Contribution of PON1 Polymorphism in Senile Cataract among Diabetic and Non-Diabetic Egyptian Patients

Abstract

Background: The development of senile cataract is a multifactorial process with oxidative stress and its sequelae are clearly involved in its etiology. Cataract is also one of the earliest secondary complications of diabetes mellitus. Paraoxonase (PON) enzyme is an antioxidant High-Density Lipoprotein (HDL)-associated enzyme. In mammals, three genes of paraoxonase, PON1, PON2, and PON3, have been identified. Aim: To assess the contribution of PON1-55 and PON1-192 gene polymorphisms as risk factors for senile cataract formation among diabeticand non-diabetic Egyptian patients. Methods: 132 Egyptian cataract patients (66 without diabetes and 66 with diabetes) and 106 subjects with matched age and sex free of cataract and diabetes control subjects were included in the present study using multiplex PCR for PON1-55 and PON1-192 gene polymorphisms followed by restriction fragment length polymorphism analysis. Results: The study revealed that there was a significant difference in PON1-55 genotypes; LL, LM and MM (p=0.0001) and in PON1-192 genotypes; QQ, QR and RR (p=0.0001) genotypes distribution among cataract patients with and without diabetes and controls.
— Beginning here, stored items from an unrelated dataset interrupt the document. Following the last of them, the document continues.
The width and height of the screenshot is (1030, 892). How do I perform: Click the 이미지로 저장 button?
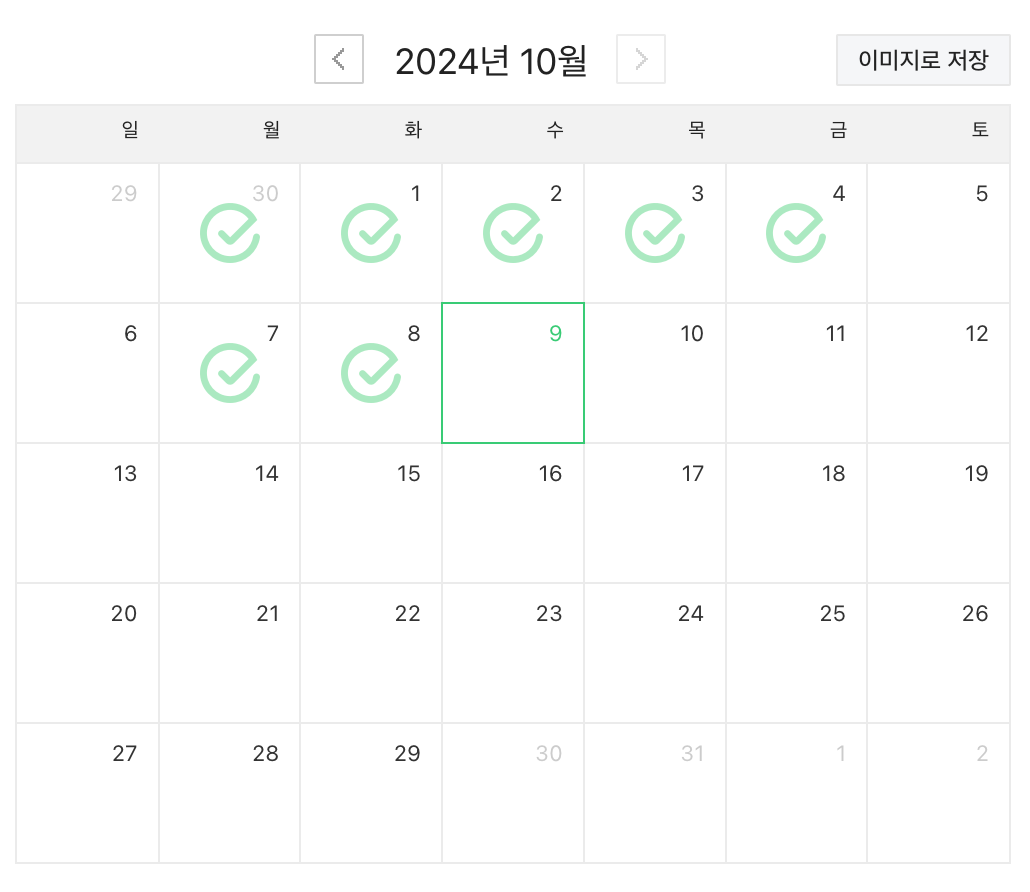[x=923, y=60]
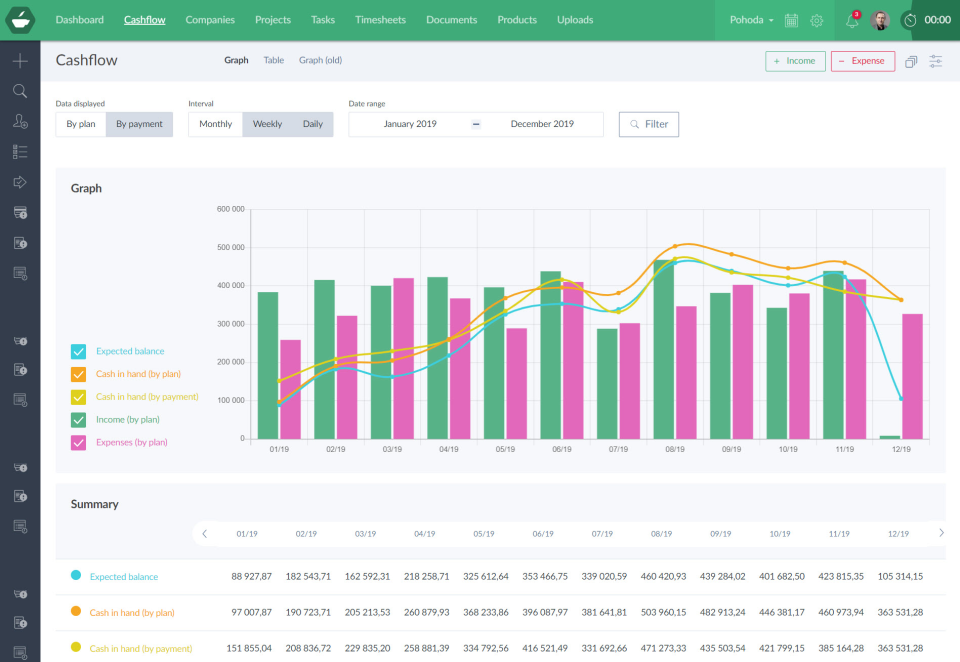
Task: Click the Filter button
Action: pos(648,124)
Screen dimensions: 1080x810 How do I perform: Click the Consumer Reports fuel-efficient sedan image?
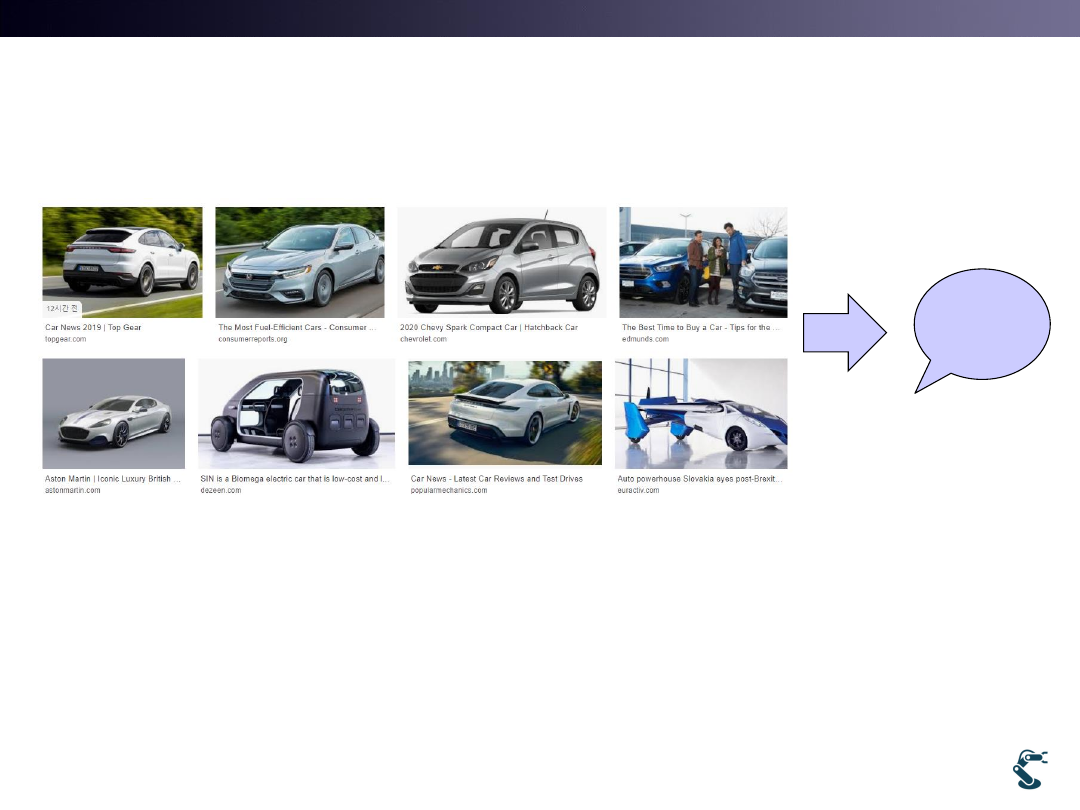pos(299,262)
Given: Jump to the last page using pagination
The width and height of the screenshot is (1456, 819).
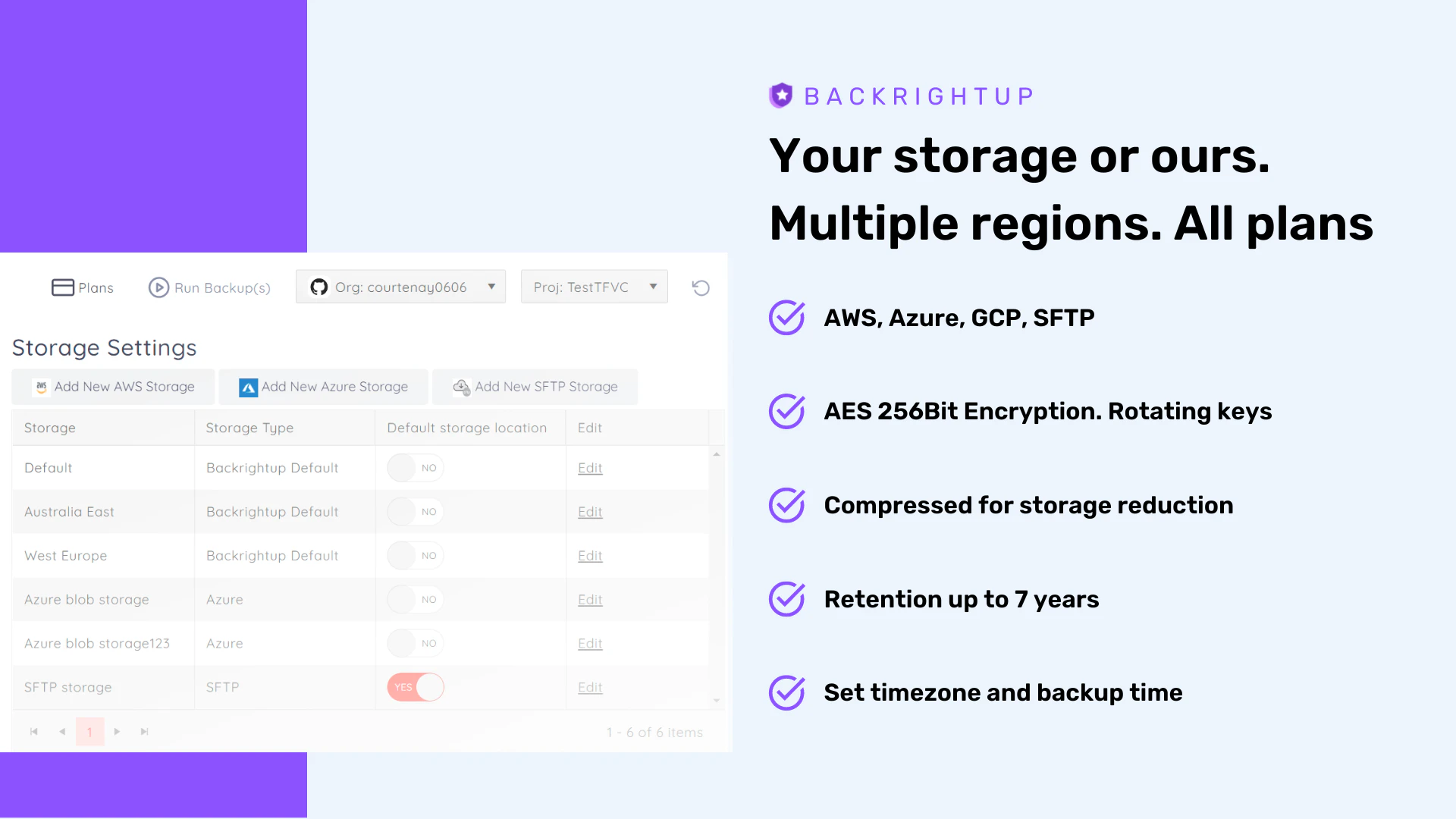Looking at the screenshot, I should coord(144,731).
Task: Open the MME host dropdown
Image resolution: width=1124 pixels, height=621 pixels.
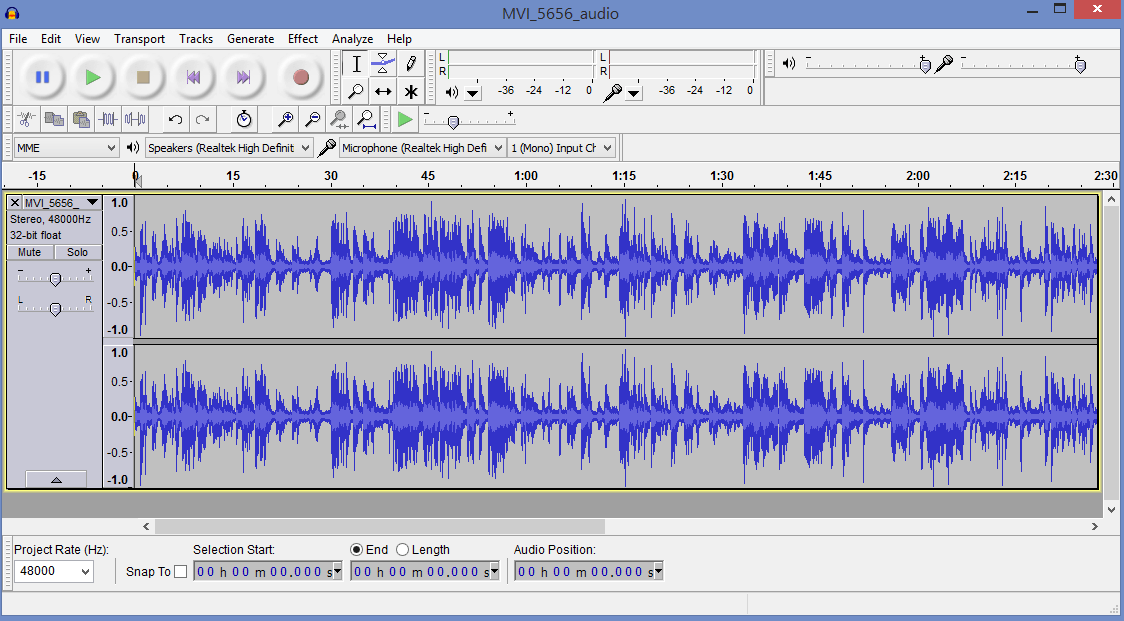Action: (65, 147)
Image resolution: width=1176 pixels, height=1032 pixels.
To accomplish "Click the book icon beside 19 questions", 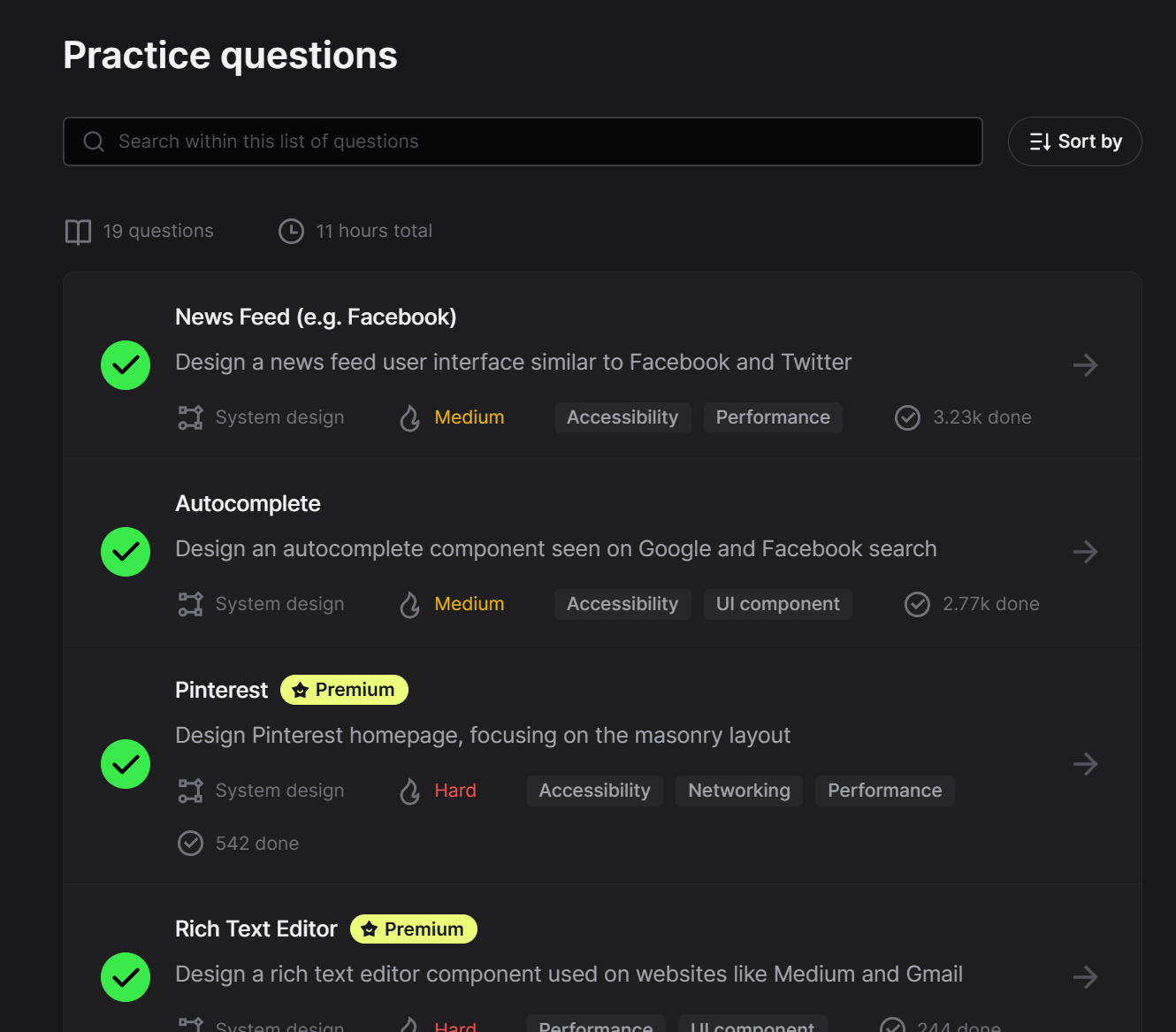I will tap(78, 231).
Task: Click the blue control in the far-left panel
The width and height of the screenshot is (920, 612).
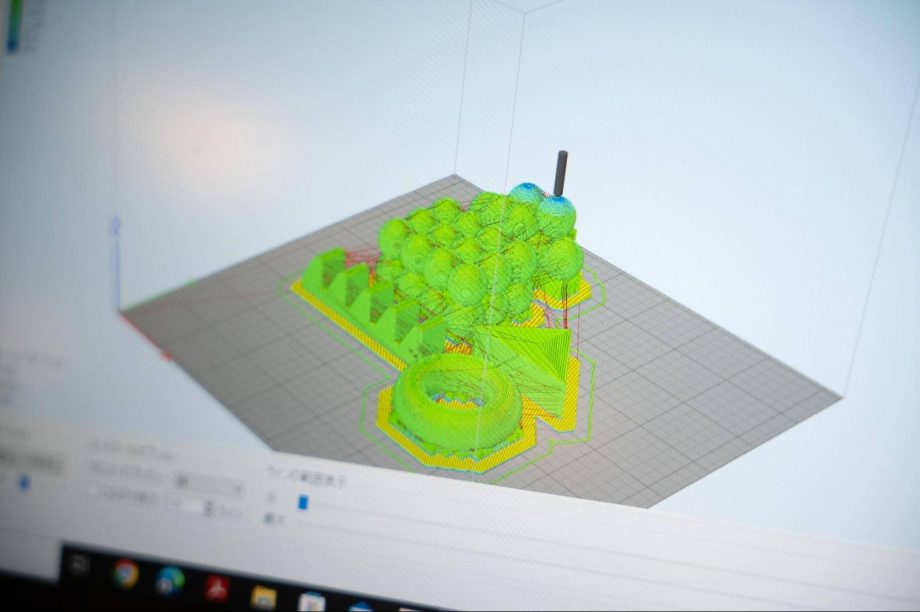Action: pos(25,482)
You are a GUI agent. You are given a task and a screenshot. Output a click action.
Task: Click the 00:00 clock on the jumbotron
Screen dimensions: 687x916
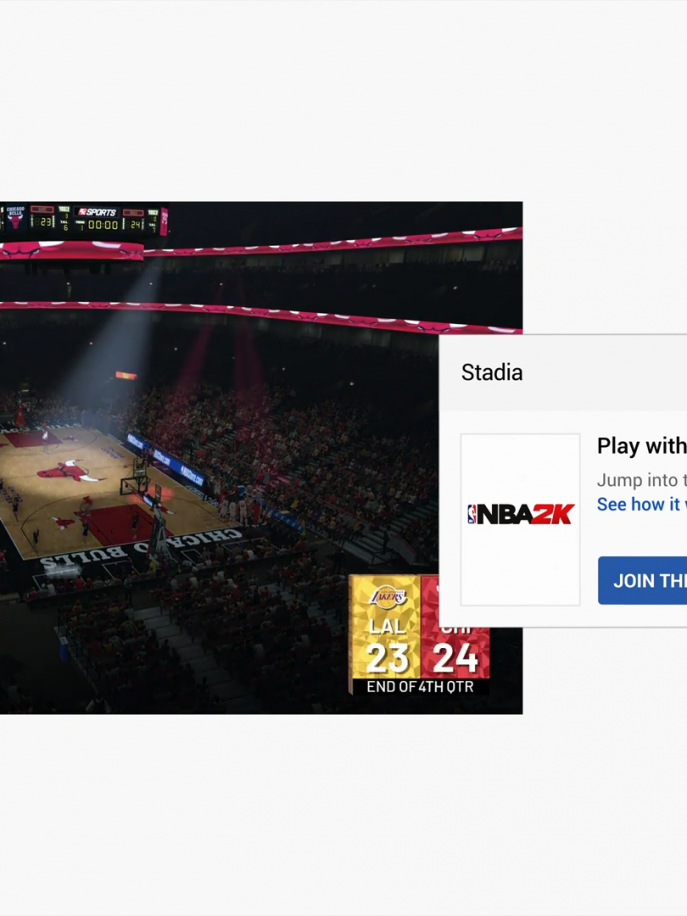coord(103,225)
Also there was a significant difference in L and M (p=0.003) and in Q and R allele frequencies (p=0.005) among cataract patients with and without diabetes and controls. In addition there was a significant difference in the distribution of 55 LM/192 RR combined genotypes with the highest frequency in cataract diabetic subgroup (75%), while 55LL/192RR, 55LL/192QR and 55LM/192QR combined genotypes showed the highest frequencies among the control group (52.4%, 59.1% and 66.7% respectively). Conclusion: For the first time, we provide evidence that functional polymorphisms in the PON1 gene may influence the risk of cataract in both non-diabetic and diabetic subgroups in Egyptian populations, suggesting new clues that help to clarify the pathogenesis of cataract.